Reynolds American's revenues surged 41.1% annually to $3.16 billion, which also topped expectations by $20 million. But most of that growth was attributed to Reynolds' acquisition of Lorillard, which closed in June. That acquisition also boosted Reynolds' adjusted EPS 17% to $0.55, which met expectations. Cigarette shipments surged 29.5%, fueled by the addition of Lorillard's Newport menthol cigarettes. Reynolds' brands, led by Newport, Camel, and Pall Mall, claimed 33.9% of the domestic market, up from 33.6% in the prior year quarter.

Growth prospects
To diversify away from cigarettes and cigars, Altria expanded its portfolio into new categories like wine, e-cigarettes, and a 27% stake in brewer SABMiller, which together generated nearly 10% of its pre-excise tax revenue last quarter. Anheuser-Busch InBev's (NYSE:BUD) planned $104.2 billion takeover of SABMiller will give Altria a large stake in the beer company, but it's unclear if Altria will still directly report earnings from that stake after the deal closes. During the third quarter, Altria's earnings from SABMiller plunged 43% annually to $187 million, mainly due to overseas currency impacts.

Reynolds' strategy, as seen with its acquisition of Lorillard and the sale of the international rights to several brands to Japan Tobacco, is to double down on the domestic tobacco market to challenge Altria. However, Reynolds is also diversifying away from cigarettes with snuff, e-cigarettes, and nicotine gum, which also accounted for around 10% of its top line last quarter. Reynolds also dominates certain niche markets in America -- Newport is the leading menthol brand, Vuse is the top e-cigarette maker, and Natural American Spirit appeals to younger smokers with organic tobacco and additive-free blends.

○ ○ ○ ○

The tasks
(1) Repeat the part of the tobacco excerpt that starts at the words "Reynolds American's revenues" and ends after "prior year quarter.".
(2) According to the tobacco excerpt, what share of the domestic market did Reynolds' brands claim?
The listing comes from a separate source and has no connection to the tobacco excerpt.

Listed records
○ ○ ○ ○

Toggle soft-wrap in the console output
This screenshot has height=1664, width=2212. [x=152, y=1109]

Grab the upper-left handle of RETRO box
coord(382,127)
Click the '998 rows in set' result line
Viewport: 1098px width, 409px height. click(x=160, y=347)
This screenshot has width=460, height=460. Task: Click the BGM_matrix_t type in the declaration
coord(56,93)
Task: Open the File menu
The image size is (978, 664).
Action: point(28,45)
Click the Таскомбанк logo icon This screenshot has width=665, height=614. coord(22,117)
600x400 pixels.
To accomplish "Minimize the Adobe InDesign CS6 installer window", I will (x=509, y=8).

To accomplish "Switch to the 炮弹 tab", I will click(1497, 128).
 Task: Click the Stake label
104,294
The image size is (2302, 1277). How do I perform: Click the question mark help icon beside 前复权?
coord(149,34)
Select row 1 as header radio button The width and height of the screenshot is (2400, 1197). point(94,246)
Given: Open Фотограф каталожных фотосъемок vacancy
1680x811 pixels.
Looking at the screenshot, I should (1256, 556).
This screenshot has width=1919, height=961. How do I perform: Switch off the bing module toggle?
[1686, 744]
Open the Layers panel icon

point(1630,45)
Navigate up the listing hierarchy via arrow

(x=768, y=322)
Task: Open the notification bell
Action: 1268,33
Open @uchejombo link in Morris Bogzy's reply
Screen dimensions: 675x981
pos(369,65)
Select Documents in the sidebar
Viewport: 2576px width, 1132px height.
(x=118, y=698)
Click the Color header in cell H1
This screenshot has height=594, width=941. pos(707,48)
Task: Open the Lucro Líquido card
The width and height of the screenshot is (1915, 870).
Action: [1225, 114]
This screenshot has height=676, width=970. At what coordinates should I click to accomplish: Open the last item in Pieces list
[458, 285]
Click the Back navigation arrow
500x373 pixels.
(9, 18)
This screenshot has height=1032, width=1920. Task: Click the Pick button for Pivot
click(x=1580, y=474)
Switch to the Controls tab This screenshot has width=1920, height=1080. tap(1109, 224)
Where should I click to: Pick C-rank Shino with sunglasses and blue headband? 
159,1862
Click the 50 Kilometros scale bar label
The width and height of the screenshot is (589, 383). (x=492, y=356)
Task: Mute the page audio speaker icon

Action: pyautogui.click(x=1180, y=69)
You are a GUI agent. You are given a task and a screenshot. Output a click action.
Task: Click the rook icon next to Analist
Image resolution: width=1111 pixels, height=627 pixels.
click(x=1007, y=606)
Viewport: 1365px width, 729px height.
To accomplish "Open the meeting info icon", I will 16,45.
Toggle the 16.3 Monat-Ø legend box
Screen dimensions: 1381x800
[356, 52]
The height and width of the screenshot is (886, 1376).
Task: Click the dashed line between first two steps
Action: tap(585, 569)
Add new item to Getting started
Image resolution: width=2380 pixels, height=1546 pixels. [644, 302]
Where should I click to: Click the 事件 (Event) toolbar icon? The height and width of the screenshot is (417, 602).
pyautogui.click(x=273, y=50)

○ ○ ○ ○

Answers to the problems
(1)
Reynolds American's revenues surged 41.1% annually to $3.16 billion, which also topped expectations by $20 million. But most of that growth was attributed to Reynolds' acquisition of Lorillard, which closed in June. That acquisition also boosted Reynolds' adjusted EPS 17% to $0.55, which met expectations. Cigarette shipments surged 29.5%, fueled by the addition of Lorillard's Newport menthol cigarettes. Reynolds' brands, led by Newport, Camel, and Pall Mall, claimed 33.9% of the domestic market, up from 33.6% in the prior year quarter.

(2) 33.9%